▶ AVAILABLE RECORDS
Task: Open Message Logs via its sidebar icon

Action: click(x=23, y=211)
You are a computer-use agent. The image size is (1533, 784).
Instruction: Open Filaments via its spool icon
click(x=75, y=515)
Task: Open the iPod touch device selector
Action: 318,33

▶ PROBLEM STATEMENT
Take the material above and transcribe all of it exactly.

▶ SOLUTION TO THIS EXERCISE
Task: Open Message Logs via its sidebar icon

Action: click(x=23, y=211)
You are a computer-use agent. The image size is (1533, 784).
Instruction: Open Filaments via its spool icon
click(x=75, y=515)
Task: Open the iPod touch device selector
Action: 318,33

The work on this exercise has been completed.